But hold on. From die-hard Remainers, who accuse the other side of peddling dodgy figures and who pride themselves on ‘evidence-based’ policy-making, that claim is more than little outrageous. In fact, there wouldn’t be any ‘bonus’ from Remaining in the EU. It is a number that makes even the £350m on the Leave bus look like something from a rigorously peer-reviewed academic journal.
The Lib Dems argue the economy will grow faster if we stay inside the EU and that will translate into higher tax receipts. The total they reckon will be £50bn – a curiously precise number, not that they made it up on the back of a fag packet or anything – over five years. So far, so good. Faster growth would indeed translate into more tax revenue and the government would have more money to spend. The trouble is, there are three big flaws in the argument.
First, there will still be a lot of uncertainty. The main reason Brexit hits growth is that is creates instability for businesses. That deters investment and means the economy does not grow so fast. But revoking Article 50 won’t fix that. At least half the electorate will still want to leave the EU. They will be more furious than ever.
While it may be true we would have grown faster if we had never had a referendum in the first place, that doesn’t mean we will if we revoke.

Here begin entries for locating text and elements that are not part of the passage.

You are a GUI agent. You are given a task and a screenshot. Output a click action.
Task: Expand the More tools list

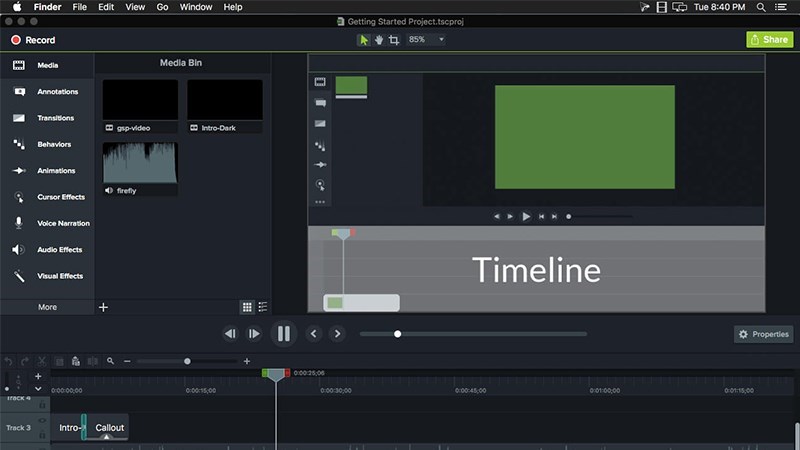(47, 307)
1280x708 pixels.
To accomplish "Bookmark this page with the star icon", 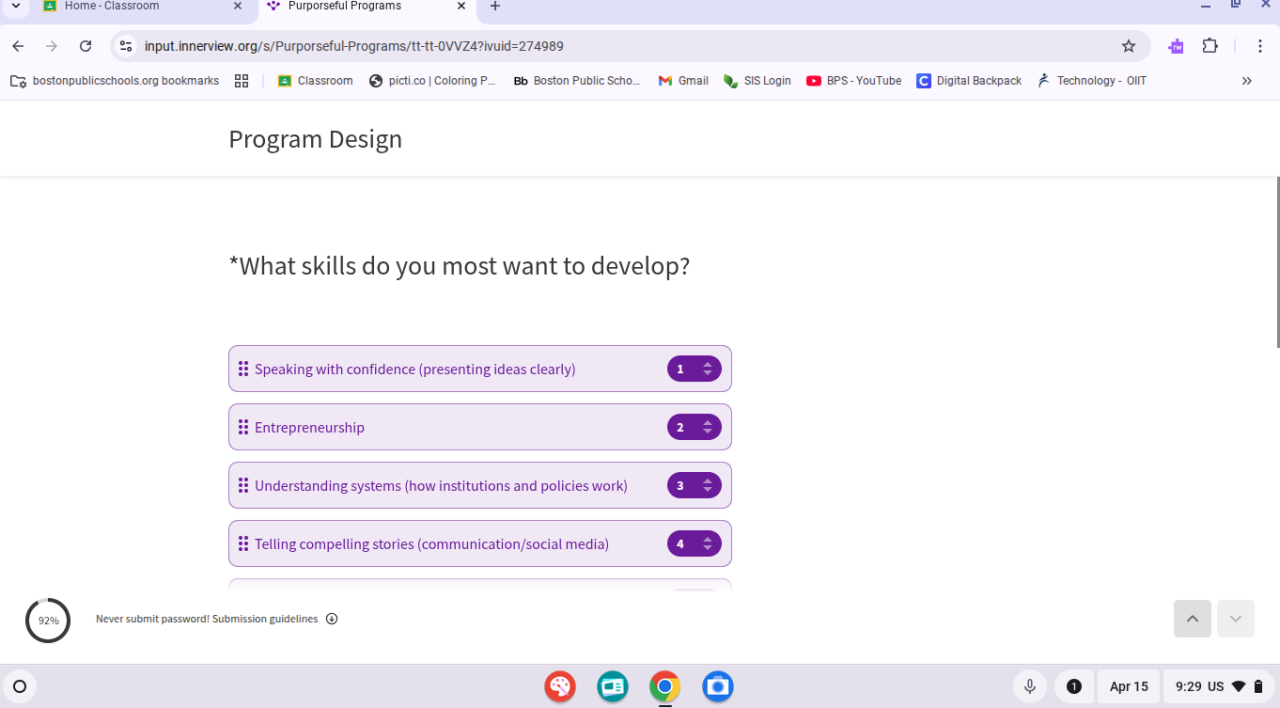I will 1129,46.

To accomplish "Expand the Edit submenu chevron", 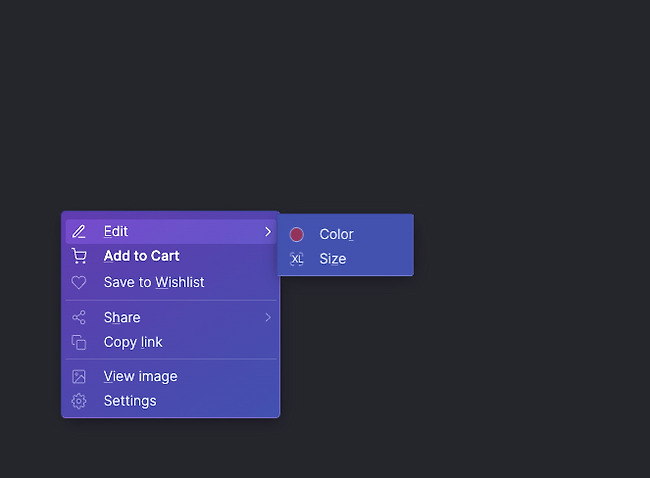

Business will still be very doubtful about our place in the EU.
Next, the EU has become far more protectionist since we decided to leave in 2016. It has embarked on a programme of creating ‘national champions’, an industrial strategy, harmonising corporate taxes and clamping down on technology. By remaining we will be signing up to lots of new rules and policies, none of which are in any way right for the British economy. Will that help growth? It doesn’t sound very likely.
Finally, if we cancel Brexit the Bank of England will almost certainly raise interest rates. It has been quite clear it has only held them down this year, despite record employment and rising wages, because of the chaos around our departure from the EU. If we stay, it will put them up, which will hit businesses and home owners. At the same time, sterling will jump in value, which will hurt our exporters. There is just as likely to be a Remain Recession as a Remain Bonus.
In fact, the one point both sides of the argument miss is this. The EU is largely irrelevant to the UK economy one way or another. Taxes, fiscal and monetary policy, domestic regulations, skills, education, infrastructure and rates of entrepreneurship all matter just as much as membership of a big-but-not-terribly-successful trade bloc and arguably more.
Leaving was never going to do much damage to the economy. And Remaining won’t make it much better. It would be better if the Lib Dems were honest about that – instead of peddling yet more dodgy figures.